For many organizations, design and technical implementation exist in separate departments. Apart from handoff of design to the development team, there isn’t always a lot of cross-collaboration especially within large enterprises, on DX projects.
Because of this, often when we’re working with a company, we get a lot of questions on why we include developers in our design-only DX projects. If the development is going to be done in house, why pay for external engineers in the design phase? Here’s how it benefits our projects to have our engineers and even DevOps experts involved in a design-only engagement – and how it might help your projects too.
The Part Developers Play in DX Projects
During a digital experience project, the primary focus of our technical team is to support the Human-centered Design Discovery process. A technical liaison translates the desired into the possible and can provide both constraints and options (unknown or new features that the user may not even know exists). This back-and-forth with the HCD team avoids the classic waterfall blunder: minting a shiny set of requirements only to find out that they are technically infeasible. Technologists ground the human-centered research and design in technical reality.
On top of that, we work to provide assistance to the client’s implementation team as needed. It is critically important that the user research and design be communicated fully to the implementation team, and as a communication medium, requirements documents can sometimes be lacking. Technologists help smooth the transition from design to reality, whether through direct implementation or through assistance. This is an important relationship that is often underused and overlooked.

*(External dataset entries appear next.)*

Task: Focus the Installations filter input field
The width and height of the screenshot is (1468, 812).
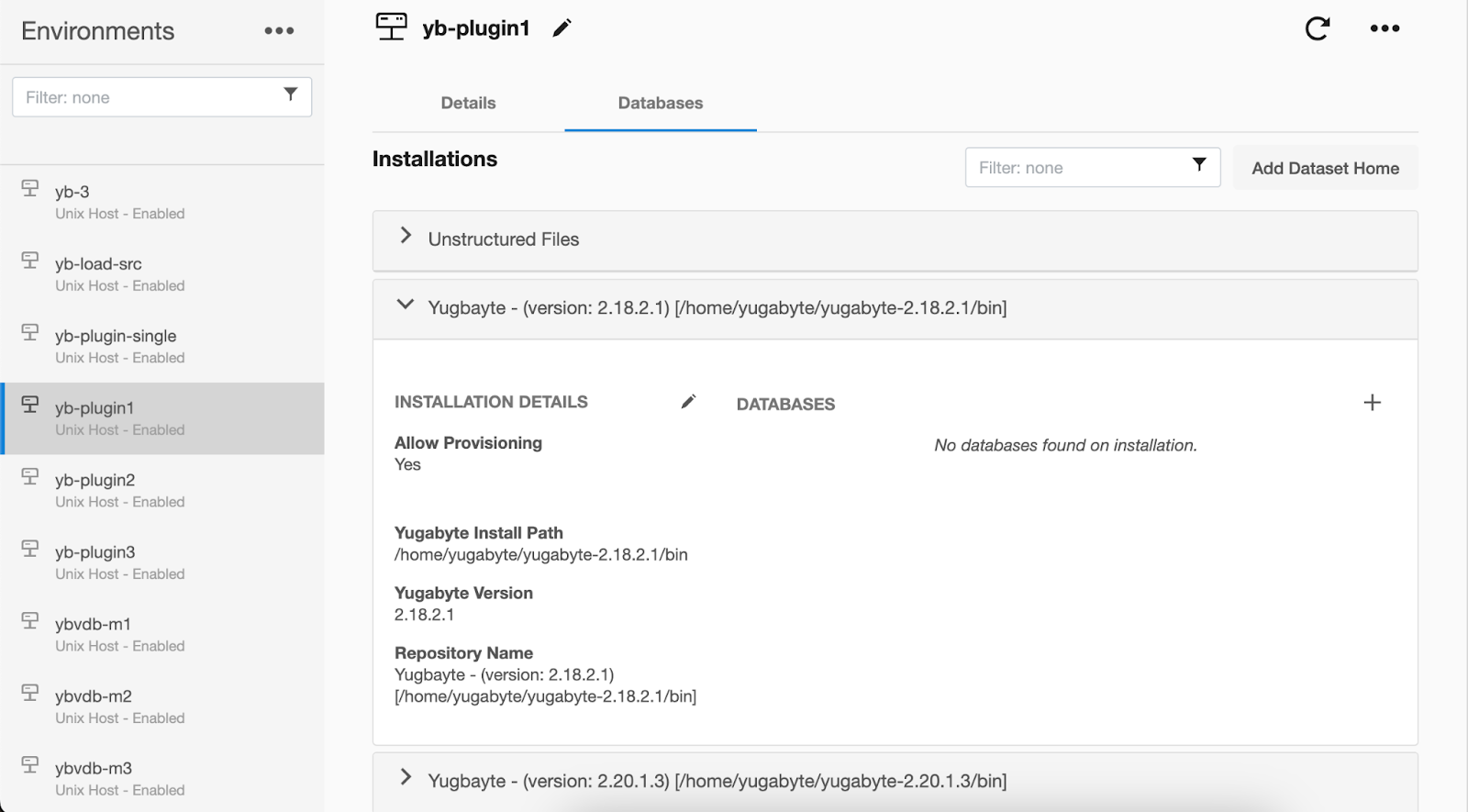Action: click(1073, 168)
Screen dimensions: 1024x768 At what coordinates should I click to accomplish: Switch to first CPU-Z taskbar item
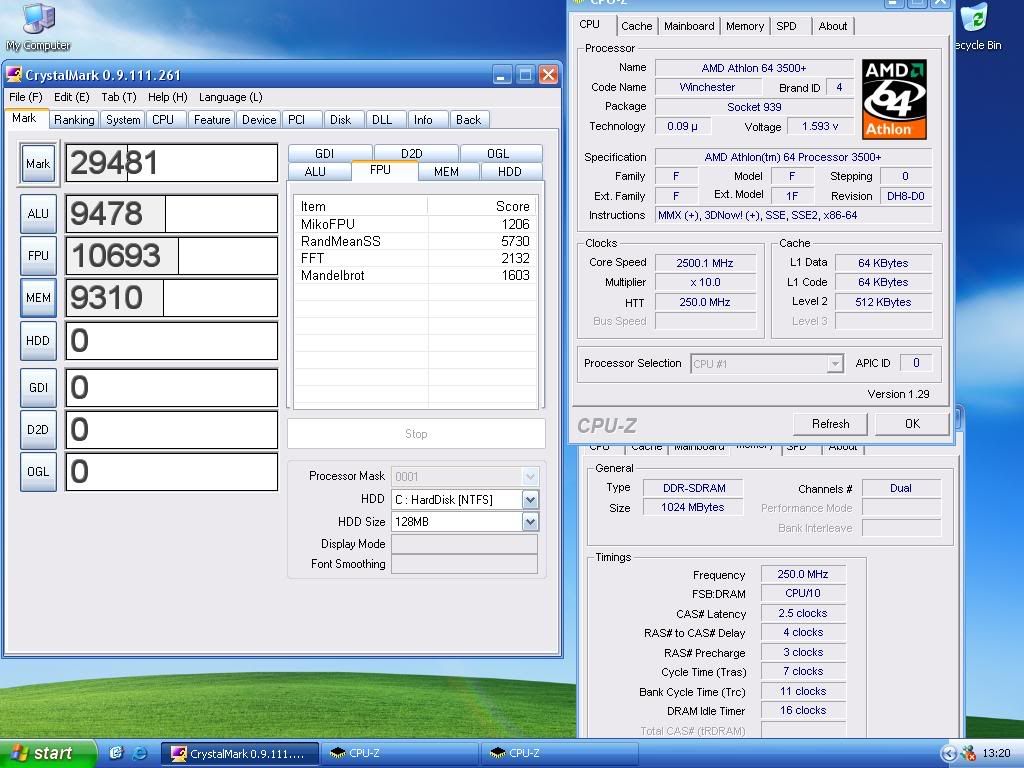click(x=398, y=753)
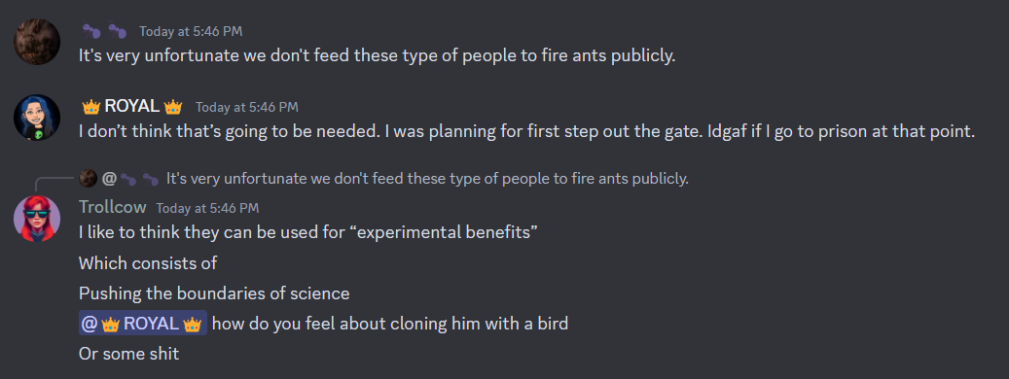The width and height of the screenshot is (1009, 379).
Task: Click the crown emoji right of the ROYAL username
Action: tap(173, 106)
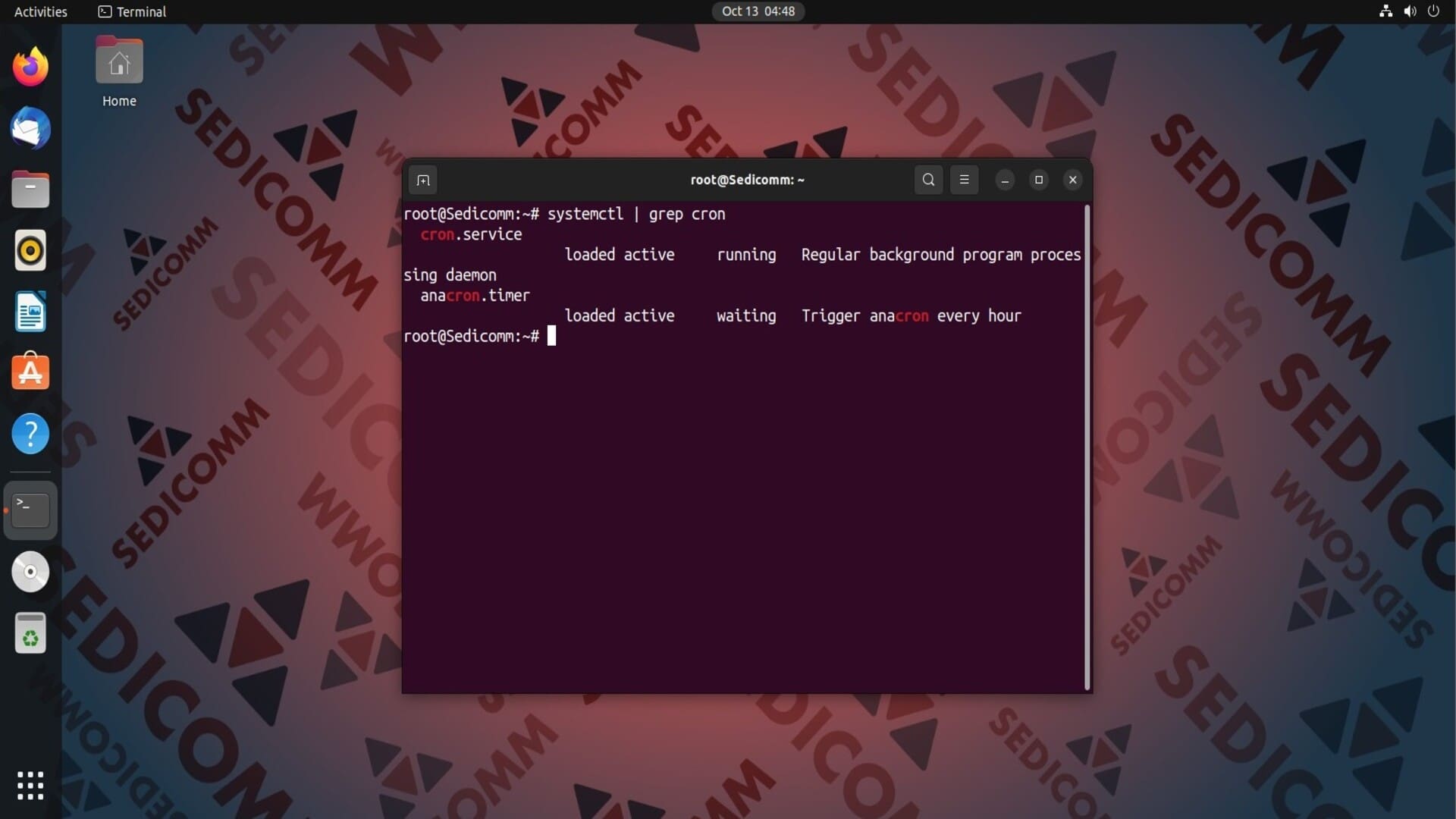Open Ubuntu Software store icon
The width and height of the screenshot is (1456, 819).
(30, 372)
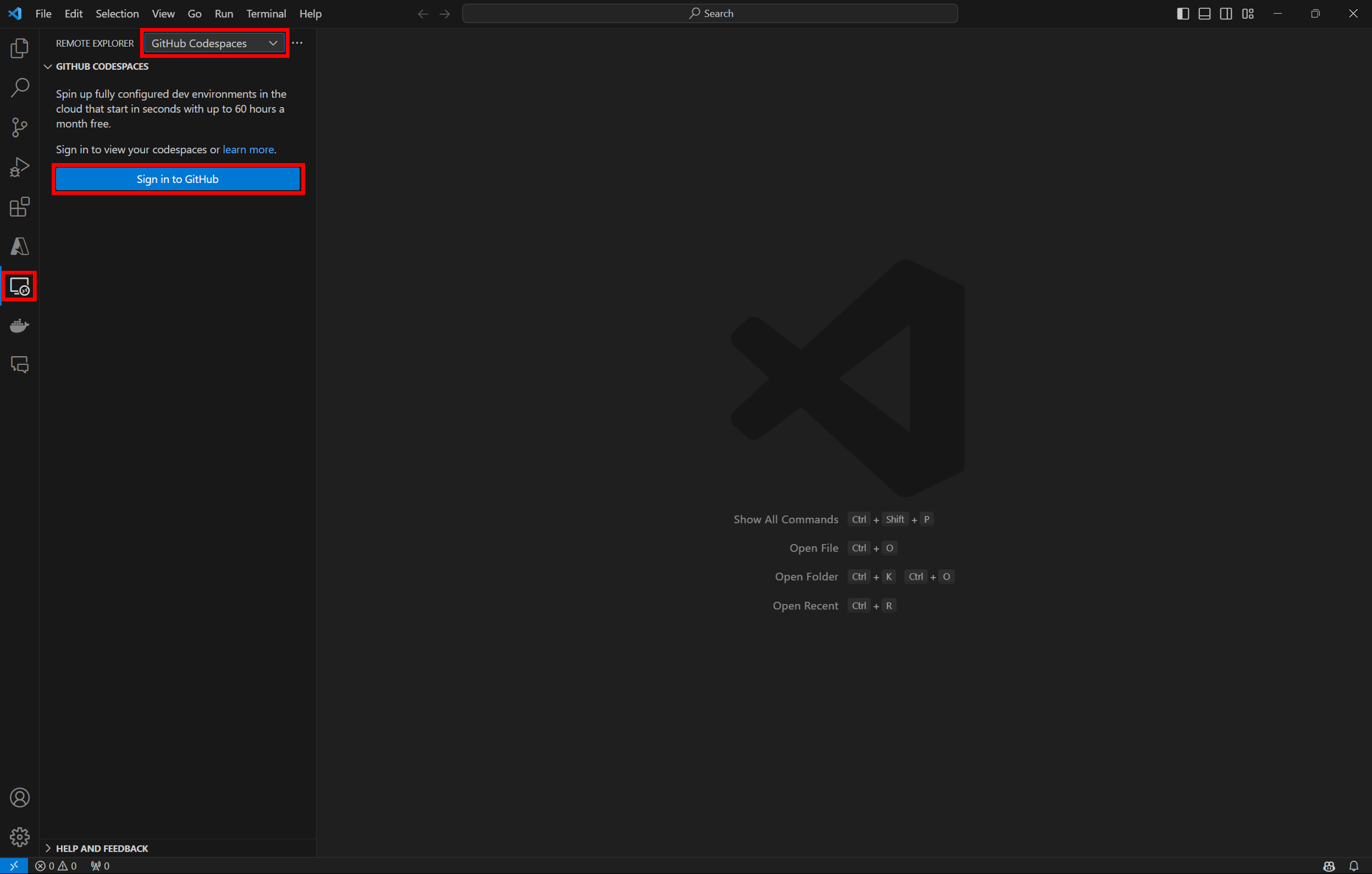Open the Explorer view

pos(19,47)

Our human-centered professionals work ahead of our technologists, accelerating their development efforts. And because our researchers and designers are on the same team with our technologists, we avoid lapses in communication.

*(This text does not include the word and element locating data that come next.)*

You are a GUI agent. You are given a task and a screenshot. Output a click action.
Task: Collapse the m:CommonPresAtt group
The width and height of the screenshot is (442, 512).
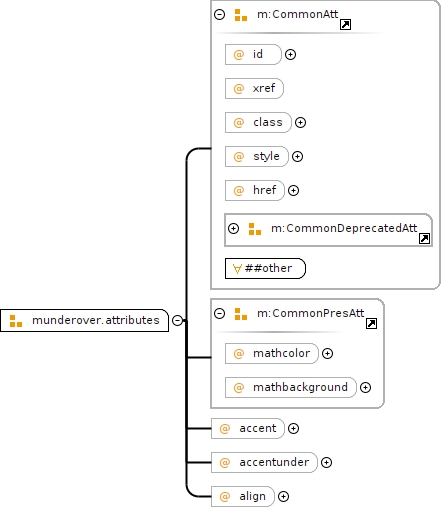click(x=219, y=313)
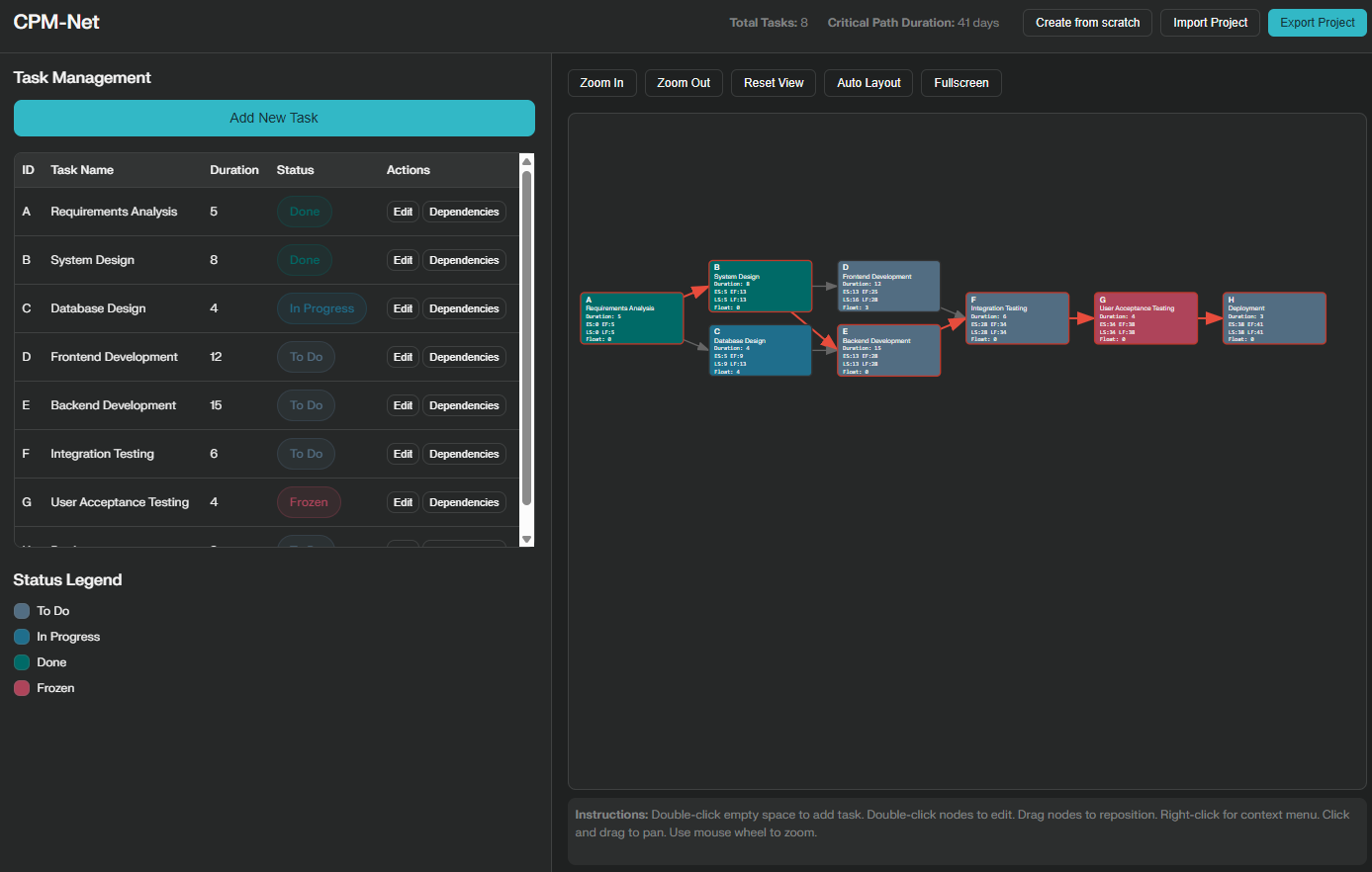Click the Zoom Out button
Image resolution: width=1372 pixels, height=872 pixels.
[x=683, y=83]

The Part Other Technical Roles Play in DX Projects
But what role do DevOps or data engineering resources play on DX projects?

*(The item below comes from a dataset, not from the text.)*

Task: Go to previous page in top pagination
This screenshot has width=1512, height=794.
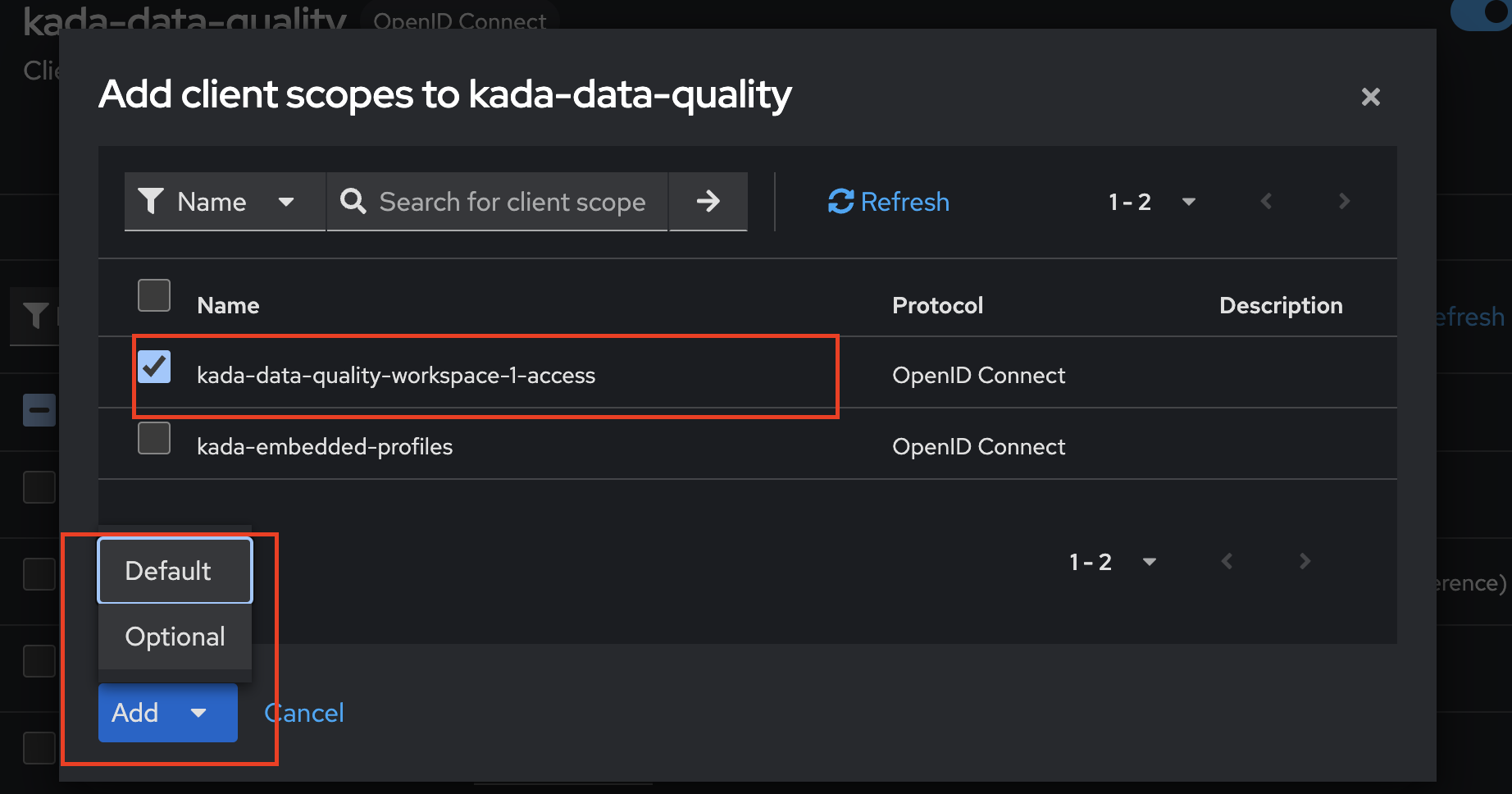Action: 1266,201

For DevOps, there may be many constraints around things like VPN connections, peering, subnet overlaps, and other network-related concerns.
Along with networking and security, DevOps and data engineers have the expertise to determine operational constraints around data flows. They can help figure out challenges producing or consuming data from back-end systems and APIs.
Taken together, these technical constraints may translate into limitations or, even worse, setbacks for deliverables if discovered too late. So for example, if the networking constraints require compliance reporting to be done a certain way, that may have downstream impacts on the end user. In any project, it is always best to get ahead of roadblocks, so you can be proactive instead of reactive.
More Perspectives, Minimized Roadblocks
You can’t anticipate where you’ll encounter roadblocks. The technical constraints that may impact users can come from domains across full stack development, DevOps, or data engineering. This is why it’s our best practice to include these perspectives even in the design phase of a project.